Okay, Sunday nights aren't normally for Six-Packs, but after this week in particular, and the fact that I'm woefully out of bloggy routine, what the hell. There's a full moon, too, so why not?
1. I really, really miss blogging on a regular basis. So many of my vents and rants take place here, that when I don't get them off my chest, it comes to meltdown status. Not weepy, sobby meltdowns, but gripey, bitchy radioactive snarkiness that could bubble over at any point. Right now that's directed at family members. We have always been somewhat squabbly and quirky, I'll give you that, but since Edna's death, we put the FUN in dysfunction. Actually, I continually have to remind myself that things aren't worse since her death--the things that are screwed up were that way long before she was even sick...but it's her absence that makes it seem worse. I won't go into details, but there are members of my immediate family that need a swift kick in the ass reminder that family isn't just about traditions and holidays, but also about the nitty gritty and about being there for the not-so-pleasant stuff. And yes, sometimes it involves inconvenience and changing one's plans, but SO WHAT? It's coming from both sides right now, too, which doesn't help.
2. I'm in love with several household appliances...my Scentsy warmer and the Nook. Well, let me clarify...I'm in love with one Scentsy warmer and one Better Homes warmer (read that, cheap Walmart knockoff). My house smells like oatmeal cookies and gingerbread, and it's certainly not because I'm baking. And it smells like that DAILY, not just when company's coming over and I light the candles. It's no small feat in a house like this, either...when you combine 200 year-old house smells with a crotchety old cat who can no longer consistently aim into the litterbox and the fact that I'm a laissez-faire housekeeper, it's a small miracle.

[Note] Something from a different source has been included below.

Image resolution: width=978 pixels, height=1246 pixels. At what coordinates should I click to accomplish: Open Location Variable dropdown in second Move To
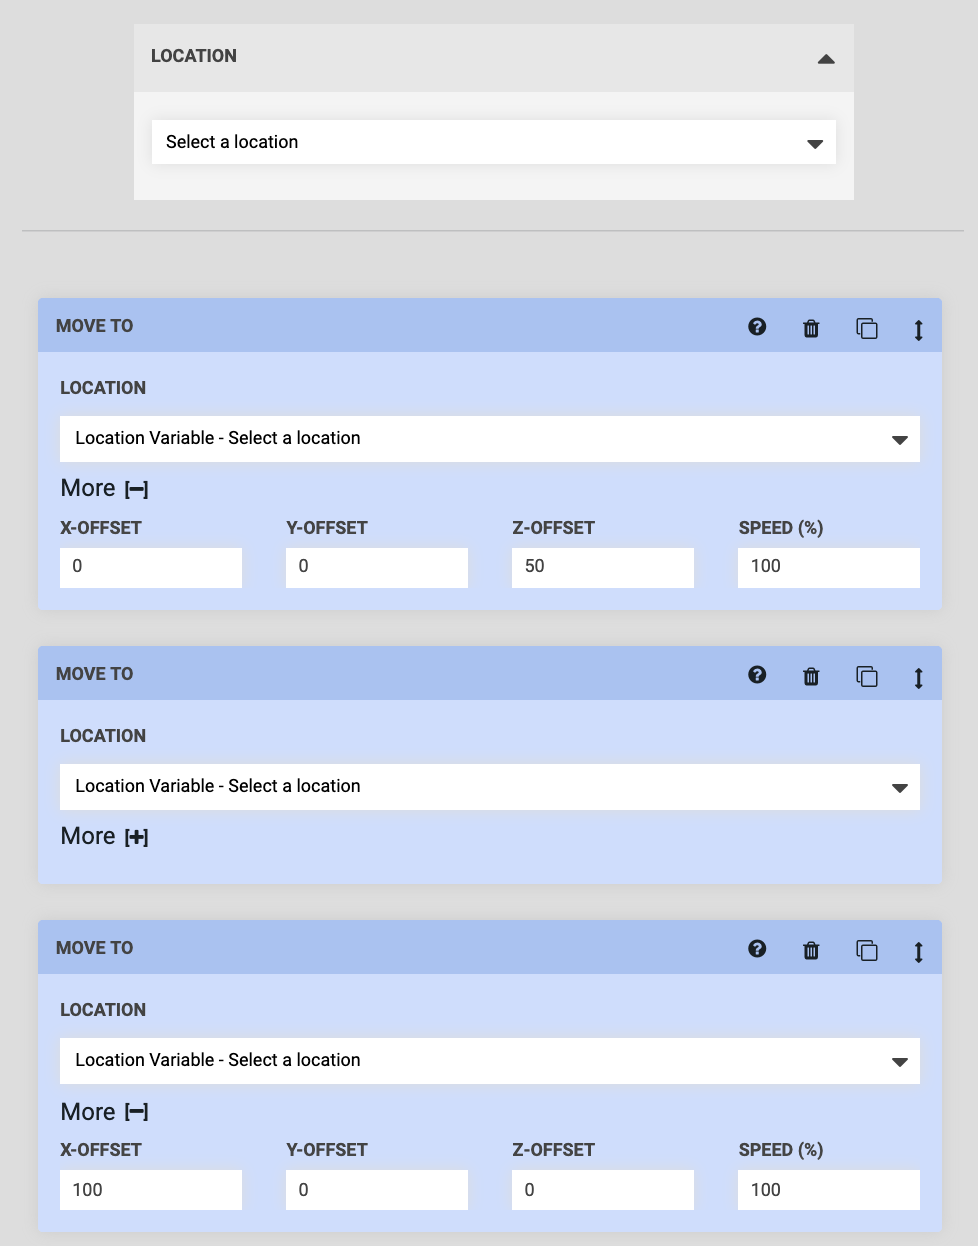(x=490, y=786)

3. The Nook Tablet we got for Christmas is my new favorite thing, but like all things--when I do something, I sort of do it obsessively. So, I've downloaded about 76 books since Christmas Day, and I take personal pride in the fact that I've only paid about ten dollars total for books. I'm on a quest for every free Nook book there is...so I not only check out Cheap e-Reads, NookJr, and NookTeen on Facebook for the new finds, but I personally search daily for the freebies. I already have more books than I can possibly read (and even some that I know I'll never read, but I grabbed them "just in case.") It's a family Nook, but we might have to add a little brother or sister to the family just so we can read the books we have and also play Angry Birds and update Twitter. I'm really just waiting for the implants into our brains/eyes so that we can be connected 24/7. Kidding, I think.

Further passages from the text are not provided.